(Leesfragment):
Lumen Gentium
Volgend jaar gedenken we dat het zestig jaar geleden is dat het tweede Vaticaanse concilie zijn eerste grote document publiceerde: de dogmatische constitutie over de Kerk, Lumen Gentium. Het achtste hoofdstuk is aan Maria gewijd, met als thema: De Moeder van God, de heilige maagd Maria in het mysterie van Christus en de Kerk. De tekst gaat over de medewerking van Maria aan de verlossing en over de heilsbemiddeling door Maria, dus over hoe Maria voor ons tussenbeide komt en de genade van Jezus Christus bemiddelt. Het concilie heeft dus de taak en de zending van Maria onderstreept: haar zending zo'n tweeduizend jaar geleden als Moeder en medewerkster van de Verlosser, en haar zending nu en tot aan het einde der tijden, als onze Moeder, onze voorspreekster en middelares.
Paus Johannes Paulus II
Paus Johannes Paulus heeft de grote lijn van het conciliedocument uitgewerkt in zijn Encycliek Redemptoris Mater (1987), die helemaal gewijd is aan de zending van Maria in het leven van de Kerk. Het derde deel van dit pauselijk document gaat over de 'Moederlijke bemiddeling', over Maria als onze Moeder en Middelares.

(Verzameld materiaal):

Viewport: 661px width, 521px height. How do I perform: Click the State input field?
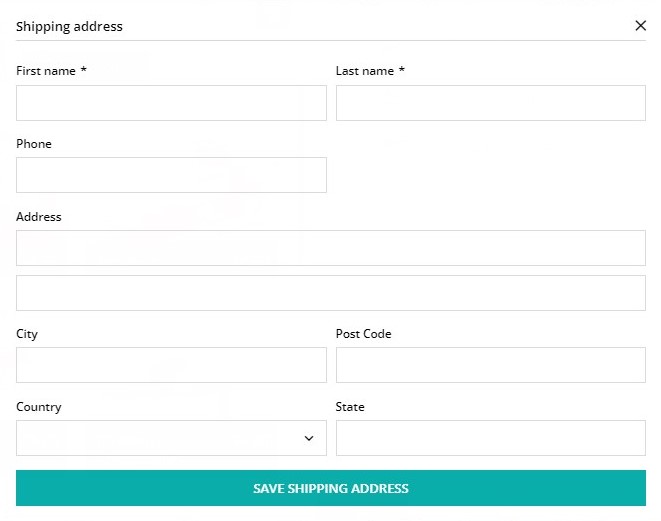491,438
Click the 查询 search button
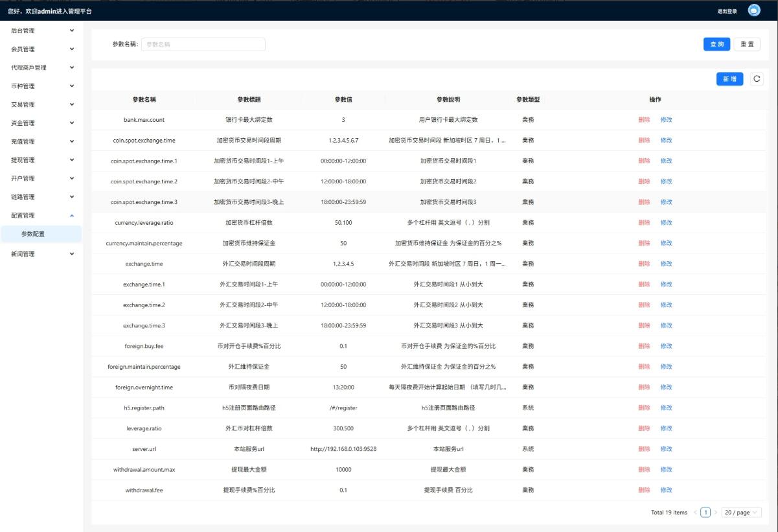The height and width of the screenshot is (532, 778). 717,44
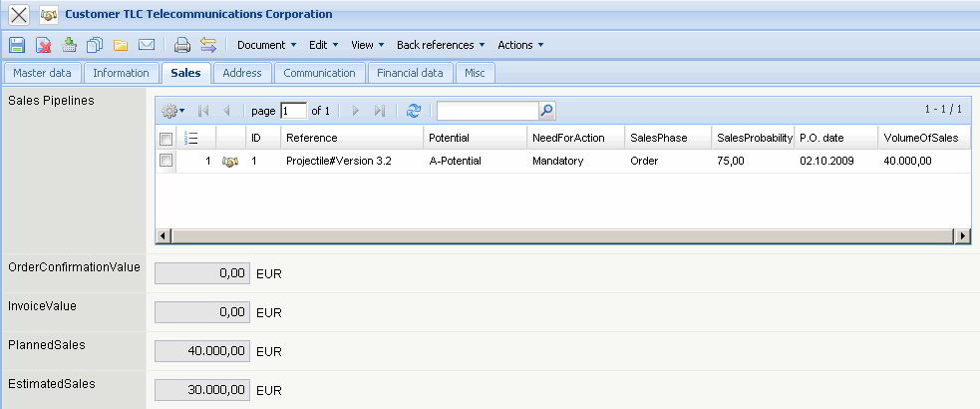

(Opdrachten):
1 – Geef het stuk van het leesfragment woordelijk opnieuw, beginnend bij "Paus Johannes Paulus II" en doorlopend tot en met "Moeder en Middelares.".
2 – Welke rollen noemt het leesfragment voor de zending van Maria "nu en tot aan het einde der tijden"?
3 – Waarom heeft het concilie volgens het leesfragment de taak en de zending van Maria onderstreept? Antwoord in één tot drie zinnen.

(Antwoorden hieronder):
1 –
Paus Johannes Paulus II
Paus Johannes Paulus heeft de grote lijn van het conciliedocument uitgewerkt in zijn Encycliek Redemptoris Mater (1987), die helemaal gewijd is aan de zending van Maria in het leven van de Kerk. Het derde deel van dit pauselijk document gaat over de 'Moederlijke bemiddeling', over Maria als onze Moeder en Middelares.

2 –
- onze Moeder
- onze voorspreekster
- middelares

3 – Het achtste hoofdstuk van Lumen Gentium is aan Maria gewijd. Het gaat over haar medewerking aan de verlossing en over de heilsbemiddeling door Maria, dus over hoe zij voor ons tussenbeide komt en de genade van Jezus Christus bemiddelt.